Records for the exercise Start Marker

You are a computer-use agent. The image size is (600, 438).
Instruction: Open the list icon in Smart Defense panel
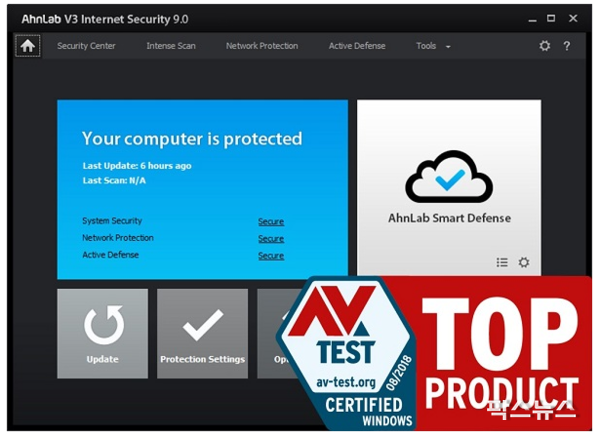point(502,263)
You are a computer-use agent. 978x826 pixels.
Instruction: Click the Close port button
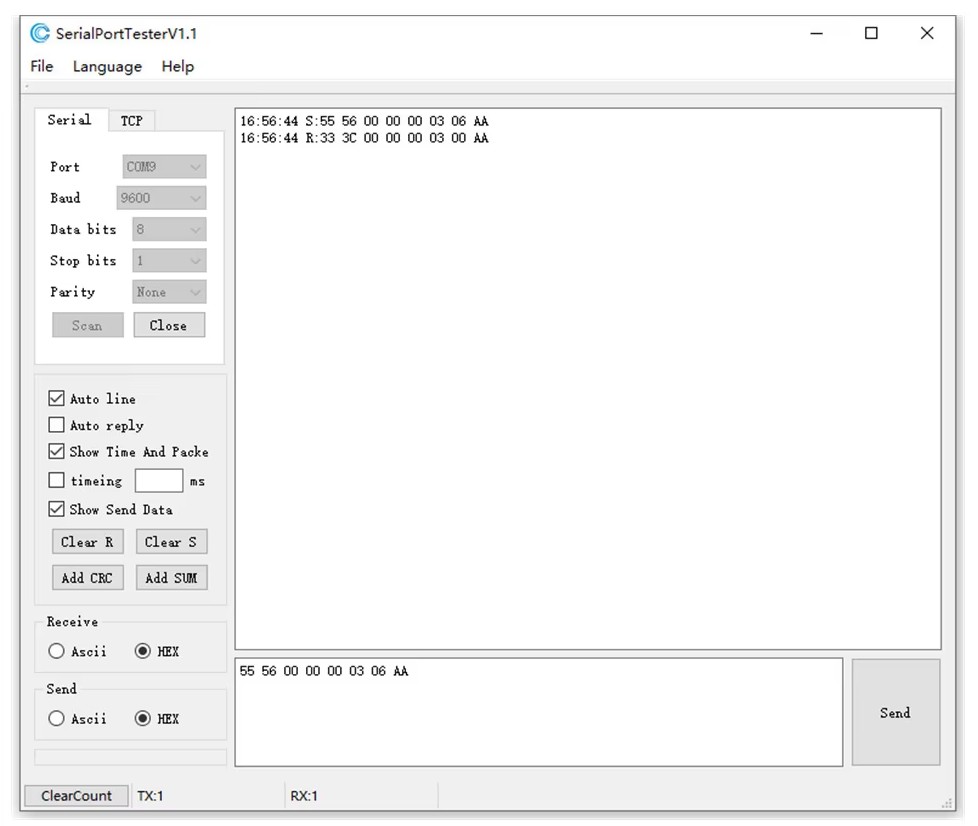[x=168, y=325]
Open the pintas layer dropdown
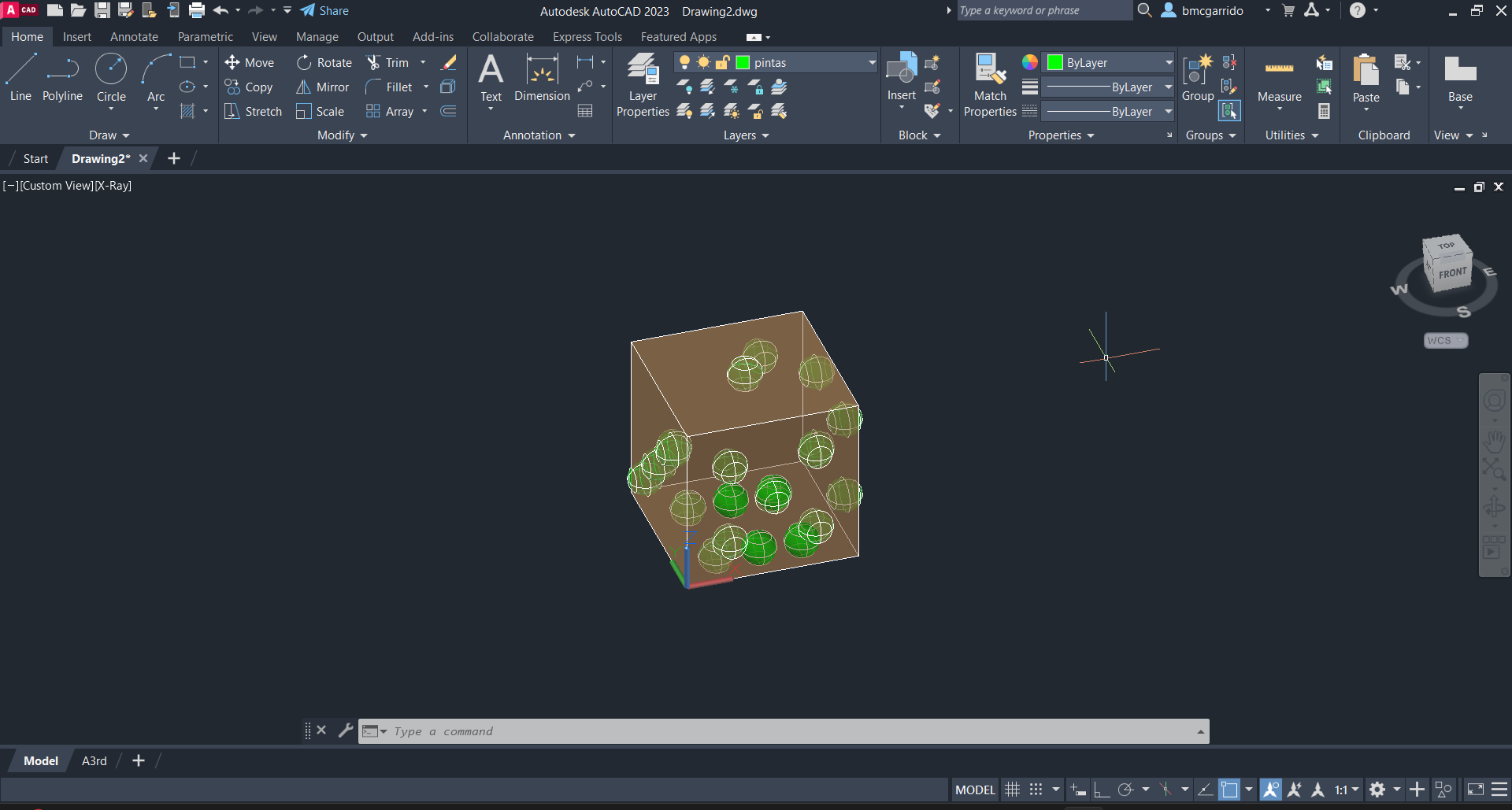 click(872, 63)
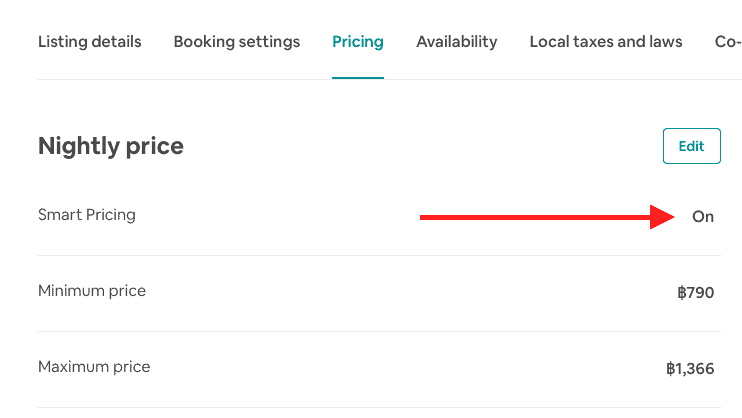Screen dimensions: 742x418
Task: Click the red arrowhead pointing at On
Action: pyautogui.click(x=664, y=216)
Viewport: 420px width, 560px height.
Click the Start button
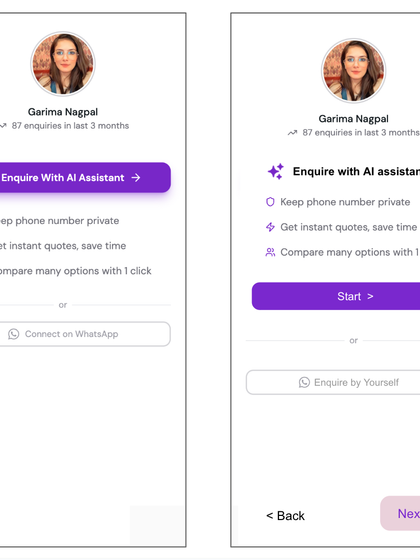tap(336, 296)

Records for the exercise End Marker

### Activity
None of the pictures belong in the result. Print exactly the lines from the one containing "Viewport: 420px width, 560px height." through the final line of the entries.

### Task answer
Viewport: 420px width, 560px height.
Click the Start button
tap(336, 296)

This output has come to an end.